# Task statement:
Copy out all lines from the entries below in which "header" occurs.

================

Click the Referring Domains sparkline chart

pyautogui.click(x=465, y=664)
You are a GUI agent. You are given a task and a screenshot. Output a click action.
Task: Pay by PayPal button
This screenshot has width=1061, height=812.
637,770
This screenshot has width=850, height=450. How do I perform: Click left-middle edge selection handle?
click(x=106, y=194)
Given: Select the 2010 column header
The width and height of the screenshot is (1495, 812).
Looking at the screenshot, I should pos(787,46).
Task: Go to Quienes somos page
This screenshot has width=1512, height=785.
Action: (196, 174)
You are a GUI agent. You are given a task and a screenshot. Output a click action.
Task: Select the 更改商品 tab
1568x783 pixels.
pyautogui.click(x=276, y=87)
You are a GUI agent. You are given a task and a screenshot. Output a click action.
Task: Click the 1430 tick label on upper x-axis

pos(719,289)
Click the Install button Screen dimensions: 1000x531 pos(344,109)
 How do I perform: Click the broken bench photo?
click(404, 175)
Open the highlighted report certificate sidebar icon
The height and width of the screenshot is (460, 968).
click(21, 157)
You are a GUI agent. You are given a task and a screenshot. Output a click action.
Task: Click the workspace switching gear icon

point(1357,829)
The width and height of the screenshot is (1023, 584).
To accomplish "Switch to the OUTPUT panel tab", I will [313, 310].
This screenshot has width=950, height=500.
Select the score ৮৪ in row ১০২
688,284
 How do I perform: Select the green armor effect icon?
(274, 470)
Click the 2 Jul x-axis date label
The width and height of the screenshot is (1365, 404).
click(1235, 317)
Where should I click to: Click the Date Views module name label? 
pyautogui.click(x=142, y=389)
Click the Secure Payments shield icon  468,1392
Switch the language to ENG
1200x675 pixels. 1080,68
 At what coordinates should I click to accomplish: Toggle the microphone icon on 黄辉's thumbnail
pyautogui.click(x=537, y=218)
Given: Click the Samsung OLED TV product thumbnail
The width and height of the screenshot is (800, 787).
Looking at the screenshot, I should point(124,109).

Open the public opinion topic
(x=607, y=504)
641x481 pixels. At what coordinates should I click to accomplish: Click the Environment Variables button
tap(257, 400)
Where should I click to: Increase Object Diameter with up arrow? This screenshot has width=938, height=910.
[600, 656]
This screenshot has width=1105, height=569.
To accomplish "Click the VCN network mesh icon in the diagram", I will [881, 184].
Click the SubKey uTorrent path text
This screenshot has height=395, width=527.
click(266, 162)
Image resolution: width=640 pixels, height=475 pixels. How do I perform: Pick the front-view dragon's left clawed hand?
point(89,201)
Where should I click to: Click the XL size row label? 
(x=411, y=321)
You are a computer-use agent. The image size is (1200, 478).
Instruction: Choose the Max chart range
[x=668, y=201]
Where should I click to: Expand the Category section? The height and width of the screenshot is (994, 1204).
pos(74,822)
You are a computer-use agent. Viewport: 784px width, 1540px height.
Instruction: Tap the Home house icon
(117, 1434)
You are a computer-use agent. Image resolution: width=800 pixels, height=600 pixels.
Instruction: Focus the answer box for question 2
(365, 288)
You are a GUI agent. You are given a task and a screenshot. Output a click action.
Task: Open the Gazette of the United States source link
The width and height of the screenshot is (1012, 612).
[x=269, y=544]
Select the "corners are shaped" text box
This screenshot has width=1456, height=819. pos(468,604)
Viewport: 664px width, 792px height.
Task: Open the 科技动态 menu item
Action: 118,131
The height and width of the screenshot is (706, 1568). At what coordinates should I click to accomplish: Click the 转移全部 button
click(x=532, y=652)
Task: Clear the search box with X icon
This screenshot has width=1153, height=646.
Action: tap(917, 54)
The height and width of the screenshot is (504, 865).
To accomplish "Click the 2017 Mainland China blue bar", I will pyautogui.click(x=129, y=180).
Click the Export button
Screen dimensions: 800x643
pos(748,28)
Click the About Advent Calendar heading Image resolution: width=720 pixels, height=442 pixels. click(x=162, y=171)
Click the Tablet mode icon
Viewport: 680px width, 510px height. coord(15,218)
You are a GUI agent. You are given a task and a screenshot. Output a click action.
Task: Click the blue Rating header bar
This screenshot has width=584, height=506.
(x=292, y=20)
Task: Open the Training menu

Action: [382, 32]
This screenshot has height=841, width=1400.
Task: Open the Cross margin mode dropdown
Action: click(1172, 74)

================

# Result of the task:
Given: Select the 2010 column header
Task: Click the blue Rating header bar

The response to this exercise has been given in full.